Bowman has been involved in the evolution of the instrument. He has served as a consultant for the design of euphonium mouthpieces to the Swiss-based Willson Musical Instrument Company, whose products are distributed in North America by Eastman Music Company. He has been instrumental in DEG Music Products, which released a line of mouthpieces bearing Bowman's name.

Bowman has been on the music faculty at the University of North Texas College of Music for years (since August 1999), where he is a Regents Professor. He was head of the Brass Department at Duquesne University (1992–1999). Bowman has served on the faculty of seven other universities. He continues to perform as a member of several ensembles and serves as a guest instructor and clinician frequently.

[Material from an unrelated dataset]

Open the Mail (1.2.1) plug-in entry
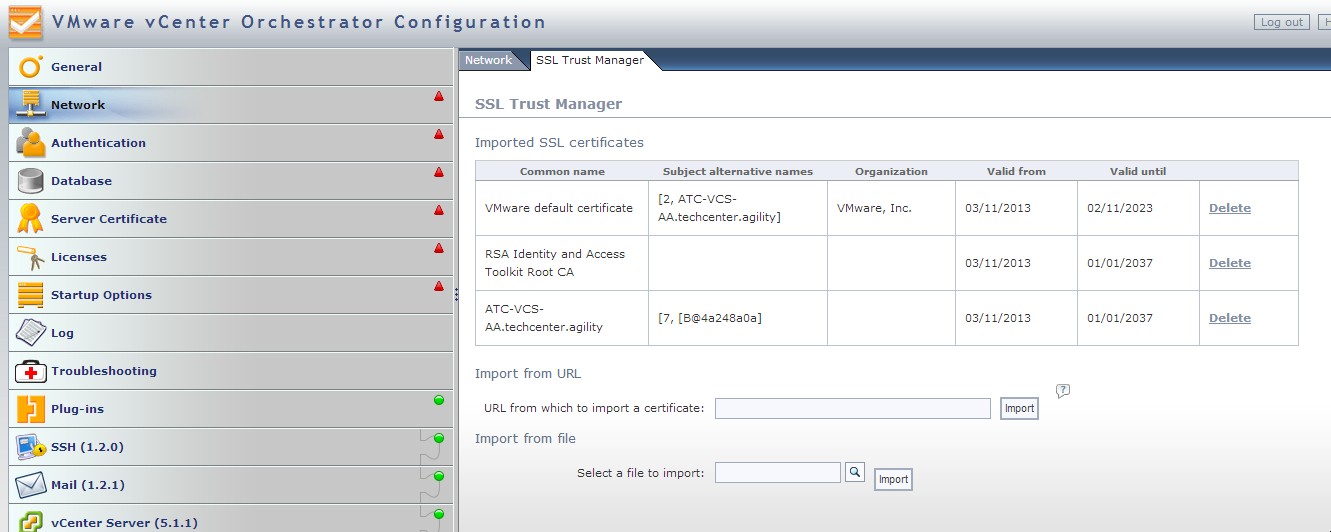The image size is (1331, 532). [x=87, y=485]
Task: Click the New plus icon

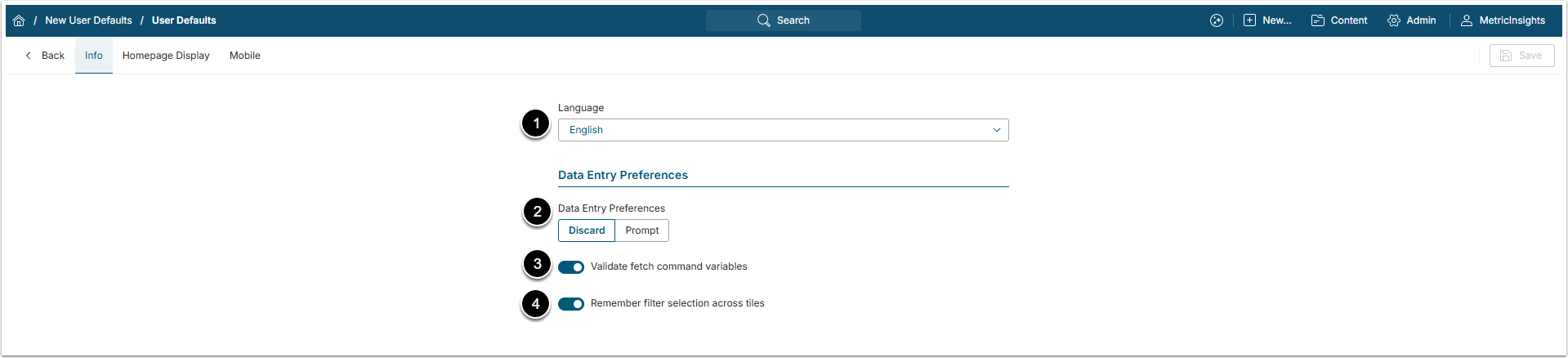Action: pos(1249,20)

== Selected discography ==
- Brian Bowman, Euphonium: The First Carnegie Hall Euphonium Recital, Crystal Records (CD) (2009); ;
 Performed live, 8:30 , March 28, 1976, Carnegie Recital Hall, New York
 Gordon Stout, marimba; Marjorie Lee (DMA 1977) (née Marjorie Huffman; born 1946), piano
 1st, 3rd, 4th, & 5th works originally released in 1978 as under the title Brian Bowman, Euphonium, Crystal S393 (LP) & C393 (cassette);
1) "Andante and Rondo", for euphonium & piano, Antonio Capuzzi, adapted for euphonium & piano by Philip Bramwell Catelinet (1910–1995)
2) "Sonata", for euphonium & piano, Arthur Frackenpohl; recorded 2008
3) "Partita", for euphonium & piano, Walter Beghtol Ross (born 1936)
4) "Four Dialogs", for euphonium & marimba, Samuel Adler
5) "Sonatina", for euphonium & synthesizer, John Boda
6) "Fantasia Originale", for euphonium & piano", Ermano Picchi (1811–1856); arr. by Simone Mantia; recorded 2008

- The Sacred Euphonium, Mark Records (1988);
 James Welch, organ

== Family ==
Bowman's father, Bardell Robinson Bowman (born 1915), was a music teacher in the public schools in Dixon, Illinois. Brian Bowman learned to play with the guidance of his father attending a grade school in Dixon where his father taught band. Bowman married Vinette Parry (born 1945) in Salt Lake City on August 26, 1970. They have a son, Brian Parry Bowman (born 1973), who is a recording engineer. Bowman has two siblings, Victor B. Bowman (born 1945) who is a trumpeter and music educator, and Linda Jane Smith, who is a vocalist, pianist, choir director, and music educator.